[Records shown Boundary: Start]

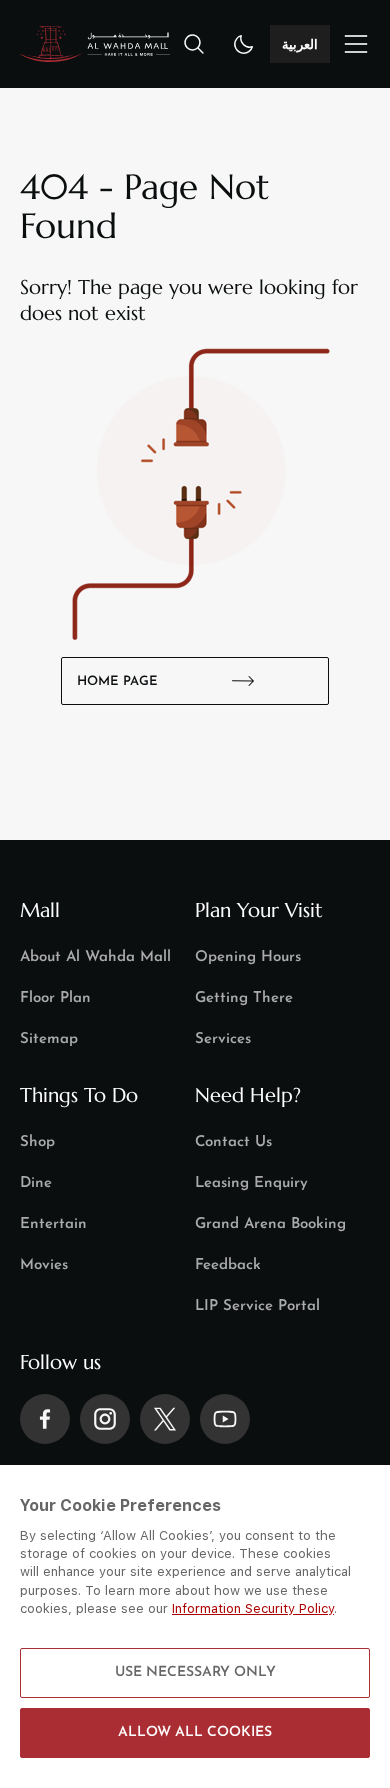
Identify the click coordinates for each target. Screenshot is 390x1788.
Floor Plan (55, 998)
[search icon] (194, 44)
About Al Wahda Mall (95, 957)
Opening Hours (248, 957)
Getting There (244, 998)
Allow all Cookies (195, 1732)
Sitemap (49, 1039)
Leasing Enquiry (251, 1183)
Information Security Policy (253, 1608)
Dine (36, 1183)
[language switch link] (356, 44)
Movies (44, 1265)
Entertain (53, 1224)
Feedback (228, 1265)
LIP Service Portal (257, 1306)
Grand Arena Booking (270, 1224)
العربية (300, 44)
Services (223, 1039)
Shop (37, 1142)
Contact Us (233, 1142)
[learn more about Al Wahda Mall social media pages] (45, 1419)
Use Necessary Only (195, 1672)
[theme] (244, 44)
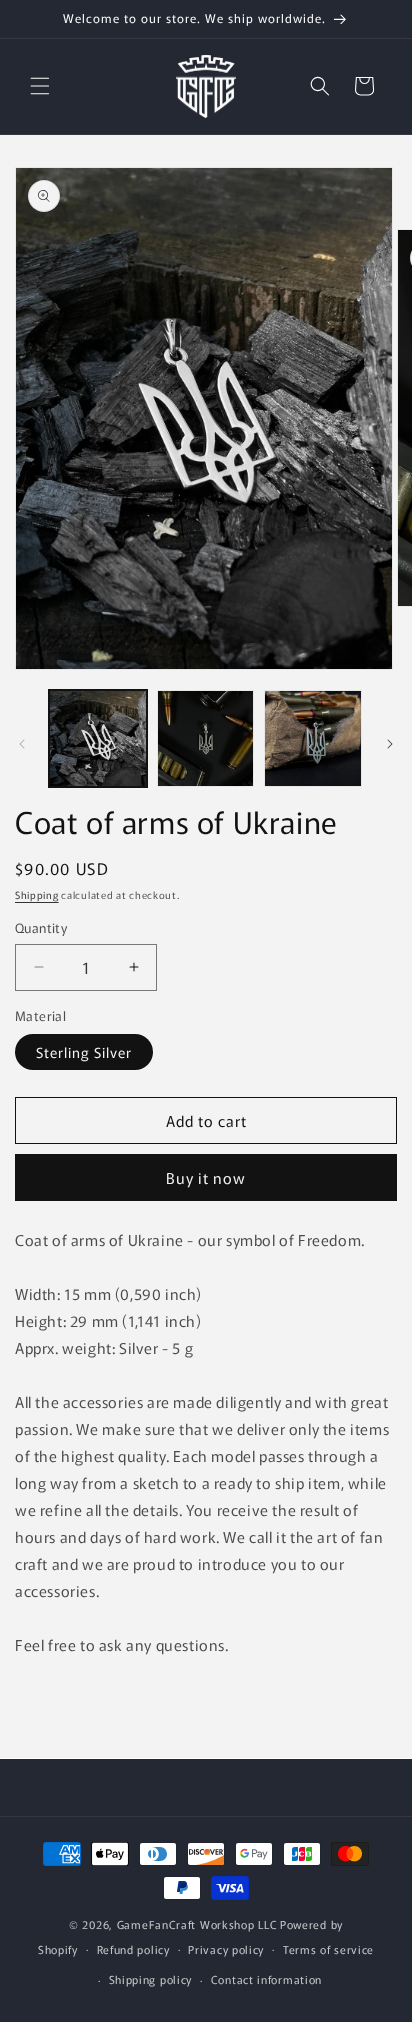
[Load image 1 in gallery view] (98, 739)
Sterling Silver (84, 1052)
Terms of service (328, 1949)
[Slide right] (390, 744)
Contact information (266, 1979)
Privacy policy (226, 1949)
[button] (40, 86)
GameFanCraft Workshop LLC (197, 1924)
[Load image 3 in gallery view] (313, 739)
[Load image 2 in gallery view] (206, 739)
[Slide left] (22, 744)
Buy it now (206, 1177)
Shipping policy (151, 1979)
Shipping (37, 894)
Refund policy (133, 1949)
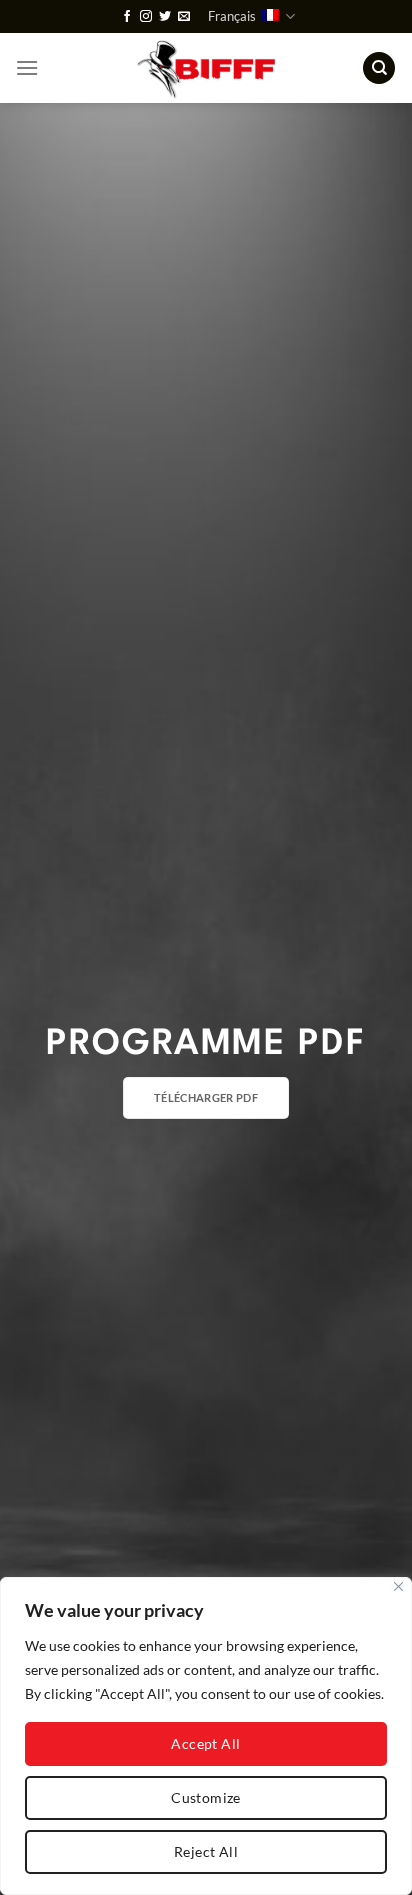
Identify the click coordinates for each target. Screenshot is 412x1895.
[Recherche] (379, 68)
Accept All (205, 1743)
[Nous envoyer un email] (184, 17)
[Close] (398, 1586)
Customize (206, 1797)
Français (232, 16)
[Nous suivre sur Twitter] (165, 17)
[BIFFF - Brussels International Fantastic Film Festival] (206, 68)
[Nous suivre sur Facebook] (127, 17)
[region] (206, 1736)
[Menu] (27, 67)
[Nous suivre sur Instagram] (146, 17)
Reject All (206, 1851)
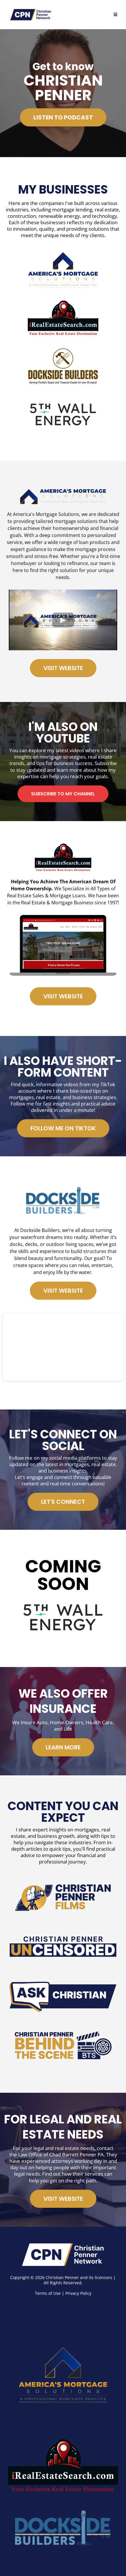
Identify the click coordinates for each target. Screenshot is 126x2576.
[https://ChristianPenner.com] (63, 2254)
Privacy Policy (78, 2293)
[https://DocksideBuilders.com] (63, 2530)
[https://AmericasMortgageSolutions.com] (63, 2370)
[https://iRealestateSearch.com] (63, 2467)
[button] (115, 15)
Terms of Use (48, 2293)
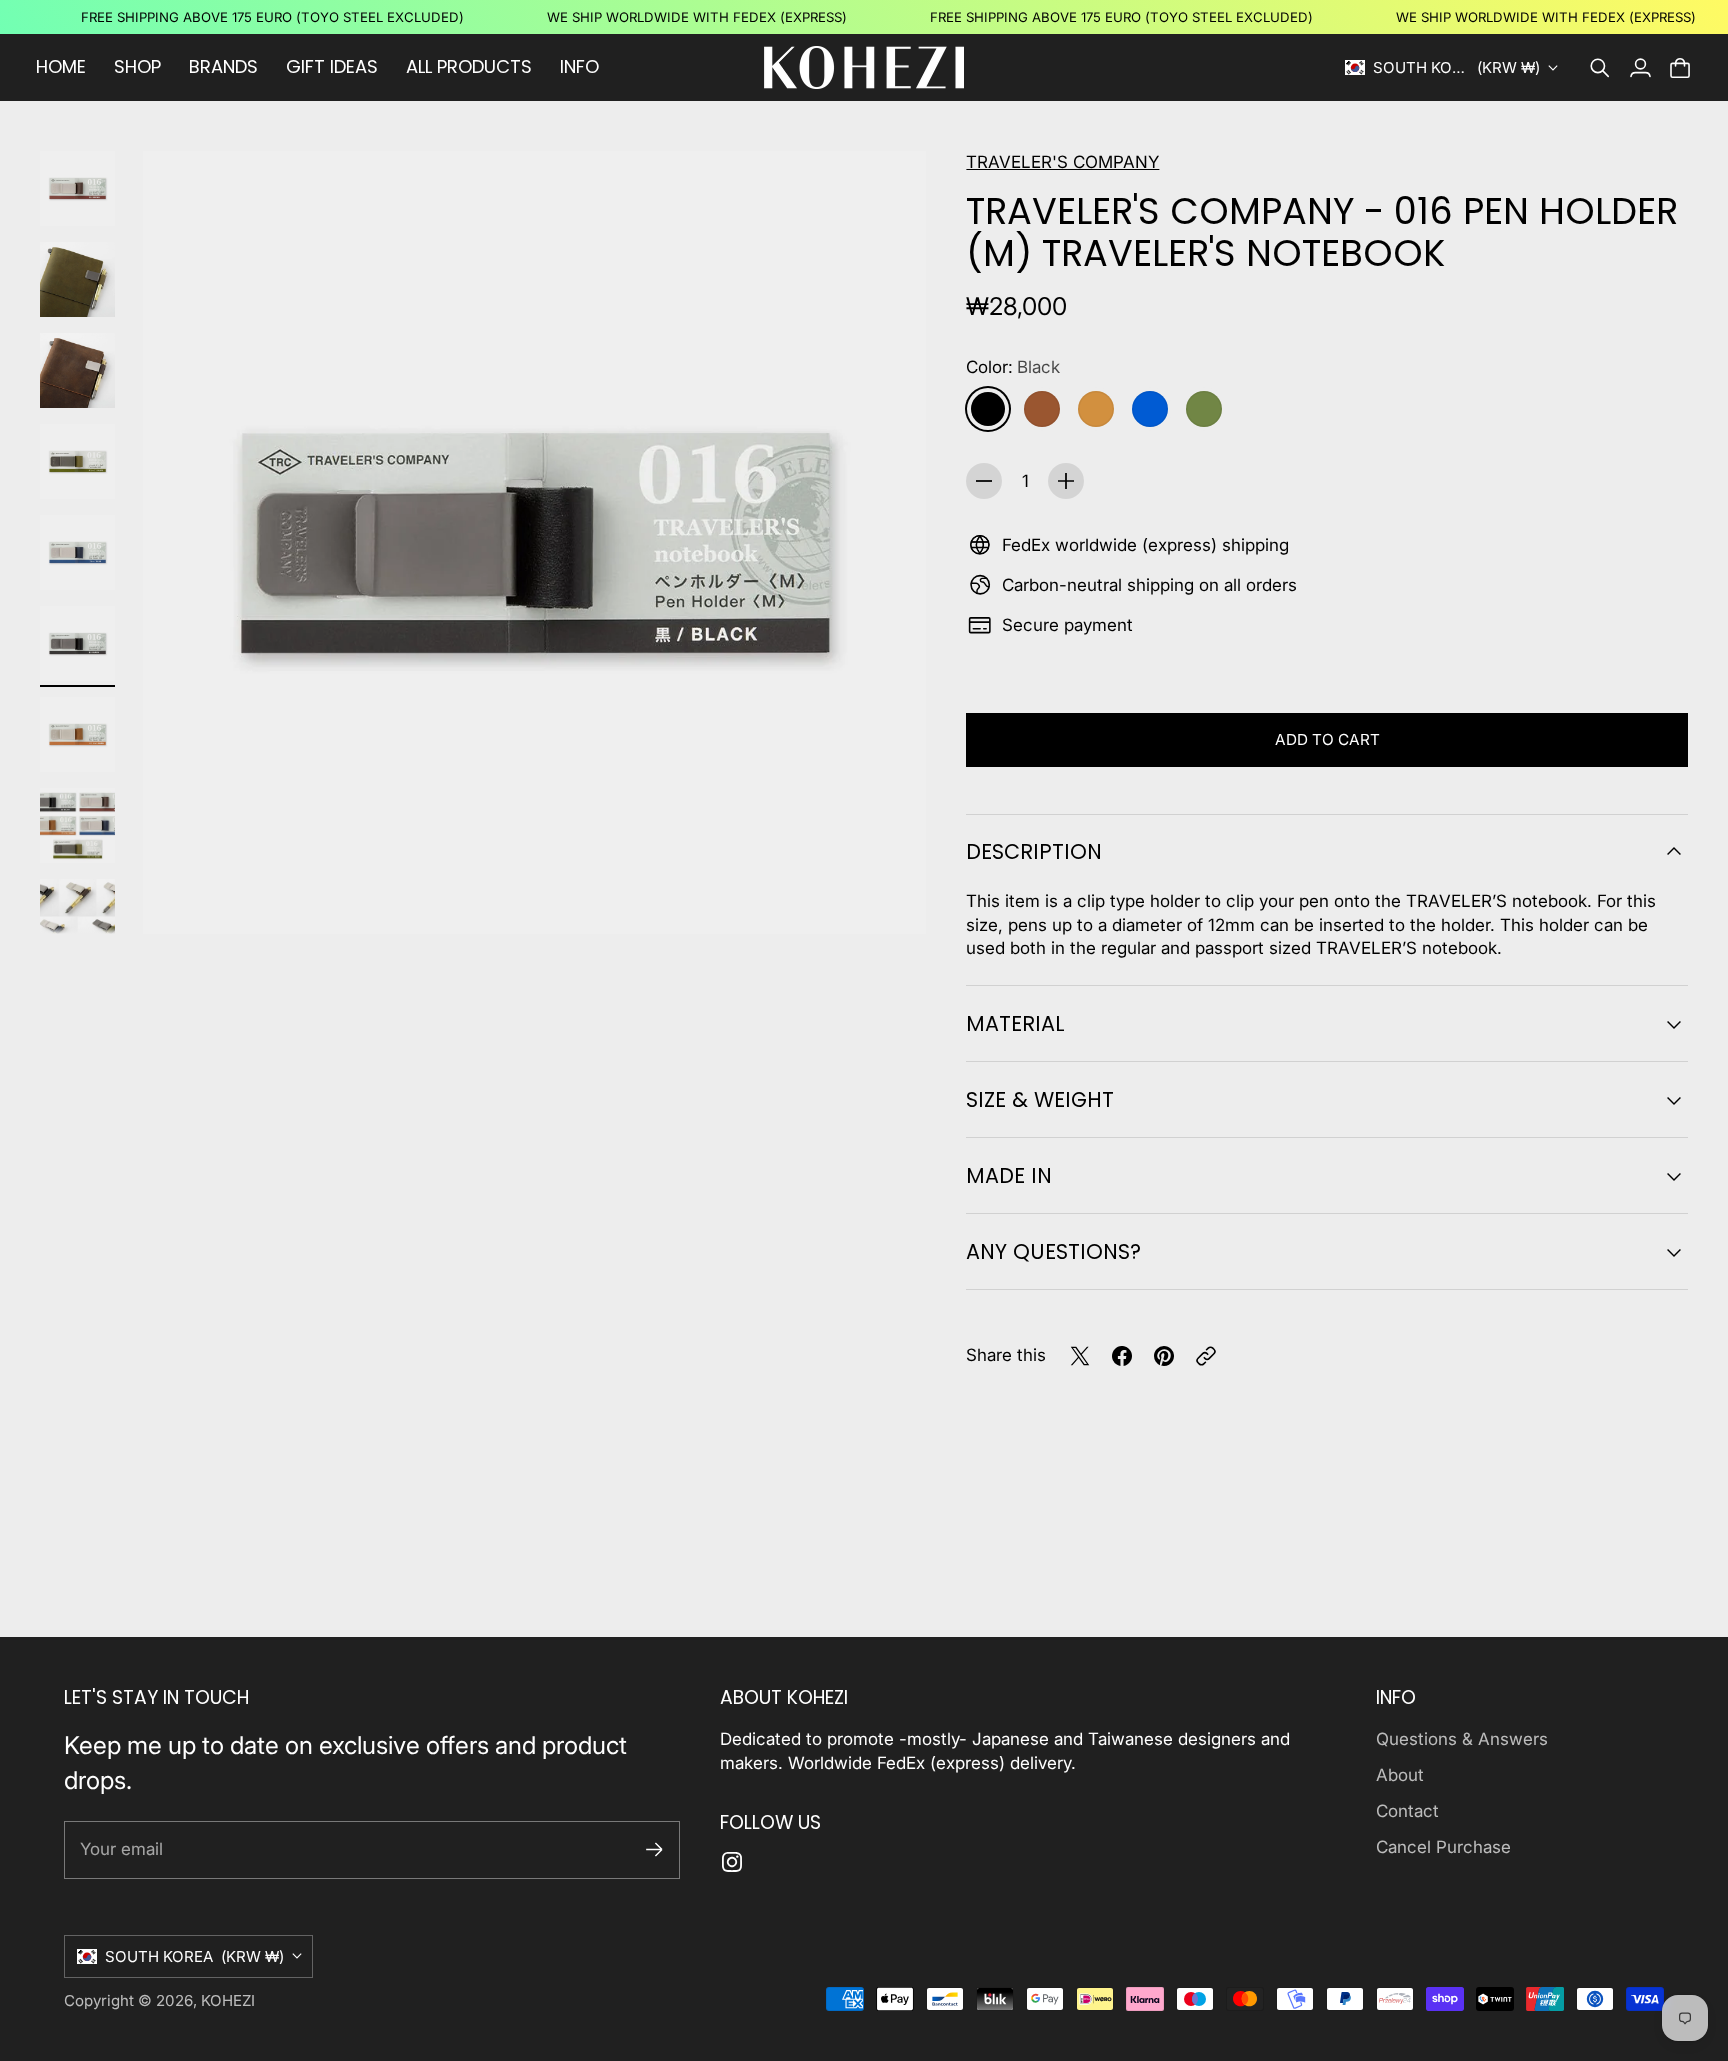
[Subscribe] (654, 1849)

[Records shown Boundary: End]

■ **Description of the task**
The expected output is the complete listing, word for word, without any picture.

■ **Reply to the exercise**
Identify the click coordinates for each target. Screenshot is 390x1788.
Floor Plan (55, 998)
[search icon] (194, 44)
About Al Wahda Mall (95, 957)
Opening Hours (248, 957)
Getting There (244, 998)
Allow all Cookies (195, 1732)
Sitemap (49, 1039)
Leasing Enquiry (251, 1183)
Information Security Policy (253, 1608)
Dine (36, 1183)
[language switch link] (356, 44)
Movies (44, 1265)
Entertain (53, 1224)
Feedback (228, 1265)
LIP Service Portal (257, 1306)
Grand Arena Booking (270, 1224)
العربية (300, 44)
Services (223, 1039)
Shop (37, 1142)
Contact Us (233, 1142)
[learn more about Al Wahda Mall social media pages] (45, 1419)
Use Necessary Only (195, 1672)
[theme] (244, 44)
[Load image 1 in gallery view] (98, 739)
Sterling Silver (84, 1052)
Terms of service (328, 1949)
[Slide right] (390, 744)
Contact information (266, 1979)
Privacy policy (226, 1949)
[button] (40, 86)
GameFanCraft Workshop LLC (197, 1924)
[Load image 3 in gallery view] (313, 739)
[Load image 2 in gallery view] (206, 739)
[Slide left] (22, 744)
Buy it now (206, 1177)
Shipping policy (151, 1979)
Shipping (37, 894)
Refund policy (133, 1949)
Identify the click coordinates for each target. Screenshot is 412x1895.
[Recherche] (379, 68)
Accept All (205, 1743)
[Nous envoyer un email] (184, 17)
[Close] (398, 1586)
Customize (206, 1797)
Français (232, 16)
[Nous suivre sur Twitter] (165, 17)
[BIFFF - Brussels International Fantastic Film Festival] (206, 68)
[Nous suivre sur Facebook] (127, 17)
[region] (206, 1736)
[Menu] (27, 67)
[Nous suivre sur Instagram] (146, 17)
Reject All (206, 1851)
Identify the click coordinates for each target. Screenshot is 126x2576.
[https://ChristianPenner.com] (63, 2254)
Privacy Policy (78, 2293)
[https://DocksideBuilders.com] (63, 2530)
[https://AmericasMortgageSolutions.com] (63, 2370)
[https://iRealestateSearch.com] (63, 2467)
[button] (115, 15)
Terms of Use (48, 2293)
[Subscribe] (654, 1849)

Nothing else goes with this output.